BP has failed to convince a federal judge that businesses seeking to recover monetary damages from the 2010 Gulf of Mexico oil spill should provide proof that their losses were caused by the disaster.
U.S. District Judge Carl Barbier in New Orleans said the British oil company would have to live with its earlier interpretation of a settlement agreement over the spill, in which certain businesses could be presumed to have suffered harm if their losses reflected certain patterns.
Barbier said BP could not take a new position on the cause of damages and reverse an interpretation that it had once termed “more than fair,” even if the interpretation resulted in the substantially higher payouts that the oil company feared.
BP’s view “is not only clearly inconsistent with its previous position, it directly contradicts what it has told this court,” Barbier wrote. “The court further finds that BP’s change of position was not inadvertent.”
Geoff Morrell, a BP spokesman, said: “Awarding money to claimants with losses that were not caused by the spill is contrary to the language of the settlement and violates established principles of class action law. BP intends to seek appropriate appellate remedies to correct this error.”

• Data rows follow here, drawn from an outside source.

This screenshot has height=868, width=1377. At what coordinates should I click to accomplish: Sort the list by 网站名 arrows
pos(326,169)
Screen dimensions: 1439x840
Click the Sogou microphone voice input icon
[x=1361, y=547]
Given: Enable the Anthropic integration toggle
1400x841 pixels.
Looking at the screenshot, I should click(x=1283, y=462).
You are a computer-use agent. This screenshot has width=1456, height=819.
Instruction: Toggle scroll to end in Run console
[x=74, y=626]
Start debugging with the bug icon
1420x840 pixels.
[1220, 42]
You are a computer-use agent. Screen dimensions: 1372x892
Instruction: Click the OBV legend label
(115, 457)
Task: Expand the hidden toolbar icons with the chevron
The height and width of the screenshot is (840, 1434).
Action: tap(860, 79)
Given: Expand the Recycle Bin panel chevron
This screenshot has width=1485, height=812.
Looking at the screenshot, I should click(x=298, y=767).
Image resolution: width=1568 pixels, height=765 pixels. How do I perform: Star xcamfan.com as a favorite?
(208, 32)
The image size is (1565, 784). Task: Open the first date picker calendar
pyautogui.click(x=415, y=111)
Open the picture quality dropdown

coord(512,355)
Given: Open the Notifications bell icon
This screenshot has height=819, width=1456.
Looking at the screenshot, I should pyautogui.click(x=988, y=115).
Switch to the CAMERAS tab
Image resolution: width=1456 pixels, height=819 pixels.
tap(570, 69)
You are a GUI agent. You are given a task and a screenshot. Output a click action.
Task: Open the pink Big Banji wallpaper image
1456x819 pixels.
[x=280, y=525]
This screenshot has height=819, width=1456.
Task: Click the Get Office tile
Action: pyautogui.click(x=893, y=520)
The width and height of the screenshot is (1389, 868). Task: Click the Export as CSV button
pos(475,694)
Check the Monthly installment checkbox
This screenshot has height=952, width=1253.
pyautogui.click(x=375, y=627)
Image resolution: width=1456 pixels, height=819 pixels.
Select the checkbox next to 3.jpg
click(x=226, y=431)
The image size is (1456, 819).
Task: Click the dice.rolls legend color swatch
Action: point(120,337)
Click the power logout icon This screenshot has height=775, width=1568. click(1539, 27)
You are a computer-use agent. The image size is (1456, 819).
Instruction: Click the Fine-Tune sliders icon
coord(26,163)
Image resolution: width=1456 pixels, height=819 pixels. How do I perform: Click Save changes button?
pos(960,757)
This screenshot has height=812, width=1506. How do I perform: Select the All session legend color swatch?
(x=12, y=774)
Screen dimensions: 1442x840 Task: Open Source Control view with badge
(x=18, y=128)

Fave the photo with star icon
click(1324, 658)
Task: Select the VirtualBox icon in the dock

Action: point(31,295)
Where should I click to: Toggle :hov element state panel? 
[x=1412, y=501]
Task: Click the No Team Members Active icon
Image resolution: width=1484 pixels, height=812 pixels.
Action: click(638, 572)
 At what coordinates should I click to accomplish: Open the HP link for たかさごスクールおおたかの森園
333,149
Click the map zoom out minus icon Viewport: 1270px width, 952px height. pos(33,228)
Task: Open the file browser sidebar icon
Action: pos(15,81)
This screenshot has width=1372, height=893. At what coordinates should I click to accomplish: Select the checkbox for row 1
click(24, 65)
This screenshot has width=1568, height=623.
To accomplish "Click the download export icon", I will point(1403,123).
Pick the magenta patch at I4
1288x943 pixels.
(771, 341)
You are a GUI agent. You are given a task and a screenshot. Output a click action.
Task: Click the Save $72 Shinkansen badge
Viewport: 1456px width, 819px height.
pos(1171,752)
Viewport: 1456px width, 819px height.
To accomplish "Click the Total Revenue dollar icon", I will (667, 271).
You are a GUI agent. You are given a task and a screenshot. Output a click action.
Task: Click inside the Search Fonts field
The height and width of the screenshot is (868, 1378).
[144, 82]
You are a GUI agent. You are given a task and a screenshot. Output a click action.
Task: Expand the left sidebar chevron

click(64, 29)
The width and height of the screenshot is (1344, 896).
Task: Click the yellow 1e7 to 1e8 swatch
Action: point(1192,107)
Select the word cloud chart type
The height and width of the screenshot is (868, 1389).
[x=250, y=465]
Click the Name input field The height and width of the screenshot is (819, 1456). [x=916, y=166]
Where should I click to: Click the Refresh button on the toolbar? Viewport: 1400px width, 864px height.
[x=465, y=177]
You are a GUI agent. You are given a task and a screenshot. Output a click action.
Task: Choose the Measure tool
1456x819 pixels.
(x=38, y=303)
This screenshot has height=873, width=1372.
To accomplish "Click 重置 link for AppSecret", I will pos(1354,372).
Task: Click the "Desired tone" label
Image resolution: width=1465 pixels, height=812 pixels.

BP had originally projected that its settlement with businesses and individuals harmed by the spill would cost $7.8 billion. As of late October, the company had boosted the estimate to $9.2 billion, and it said the sum could grow “significantly higher.”
The company has complained that payments were being inflated because of “fictitious” claims and because the court-appointed settlement administrator, Patrick Juneau, had paid out too much and compensated individuals and businesses that were not harmed.
This month, the U.S. Court of Appeals for the 5th Circuit, in New Orleans, ordered Barbier to take a second look at Juneau’s methodology.
In his 38-page decision, the judge concluded that changes were needed.
He directed Juneau to “implement an appropriate protocol or policy for handling business economic loss claims in which the claimant’s financial records do not match revenue with corresponding variable expenses.”
As of Monday, about $3.81 billion had been paid out to 40,371 spill claimants, according to Juneau’s claims Web site.
The April 20, 2010, explosion of the Deepwater Horizon drilling rig and rupture of BP’s Macondo oil well killed 11 people and triggered the largest U.S. offshore oil spill.
Barbier also oversees litigation to allocate blame and financial responsibility for the disaster.